◆ YOUR TASK
Across the entries that follow, tally every line holding the word "finestre" and reply with the count alone.

RECORD EXCERPTS below:

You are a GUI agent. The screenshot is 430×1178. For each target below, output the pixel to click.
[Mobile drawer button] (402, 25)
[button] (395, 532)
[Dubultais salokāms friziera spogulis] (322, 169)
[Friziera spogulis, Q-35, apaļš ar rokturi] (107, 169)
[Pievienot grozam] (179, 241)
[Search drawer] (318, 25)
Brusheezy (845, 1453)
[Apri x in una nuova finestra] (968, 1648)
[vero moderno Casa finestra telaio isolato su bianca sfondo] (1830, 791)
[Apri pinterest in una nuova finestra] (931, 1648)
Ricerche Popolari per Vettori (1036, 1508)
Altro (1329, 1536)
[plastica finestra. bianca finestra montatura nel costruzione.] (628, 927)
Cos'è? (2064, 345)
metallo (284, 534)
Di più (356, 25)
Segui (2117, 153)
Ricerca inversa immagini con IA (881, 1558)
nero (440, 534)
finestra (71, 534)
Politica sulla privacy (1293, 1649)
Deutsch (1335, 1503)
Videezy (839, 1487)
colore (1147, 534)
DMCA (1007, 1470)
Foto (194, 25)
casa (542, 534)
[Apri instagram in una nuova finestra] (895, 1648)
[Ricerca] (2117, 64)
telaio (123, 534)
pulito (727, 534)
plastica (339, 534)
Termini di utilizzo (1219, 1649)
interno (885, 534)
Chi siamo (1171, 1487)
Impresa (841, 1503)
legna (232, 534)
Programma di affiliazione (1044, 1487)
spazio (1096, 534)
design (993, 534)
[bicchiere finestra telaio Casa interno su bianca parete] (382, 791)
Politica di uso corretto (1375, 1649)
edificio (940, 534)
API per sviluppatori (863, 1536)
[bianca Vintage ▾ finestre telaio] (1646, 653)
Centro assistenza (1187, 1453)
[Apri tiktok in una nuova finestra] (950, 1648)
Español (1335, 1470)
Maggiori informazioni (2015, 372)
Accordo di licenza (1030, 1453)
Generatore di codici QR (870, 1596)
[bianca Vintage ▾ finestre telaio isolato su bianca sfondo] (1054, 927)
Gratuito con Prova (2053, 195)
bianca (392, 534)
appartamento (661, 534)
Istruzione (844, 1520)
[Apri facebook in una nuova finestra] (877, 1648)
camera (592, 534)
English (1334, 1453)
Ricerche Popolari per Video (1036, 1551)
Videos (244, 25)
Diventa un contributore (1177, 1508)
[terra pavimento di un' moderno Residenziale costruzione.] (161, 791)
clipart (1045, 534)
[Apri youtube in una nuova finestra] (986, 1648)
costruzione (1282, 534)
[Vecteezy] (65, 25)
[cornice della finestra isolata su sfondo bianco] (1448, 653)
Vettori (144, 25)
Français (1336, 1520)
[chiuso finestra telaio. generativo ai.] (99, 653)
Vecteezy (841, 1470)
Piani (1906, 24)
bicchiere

End of RECORD EXCERPTS.

◆ SOLUTION FOR THIS PROBLEM
2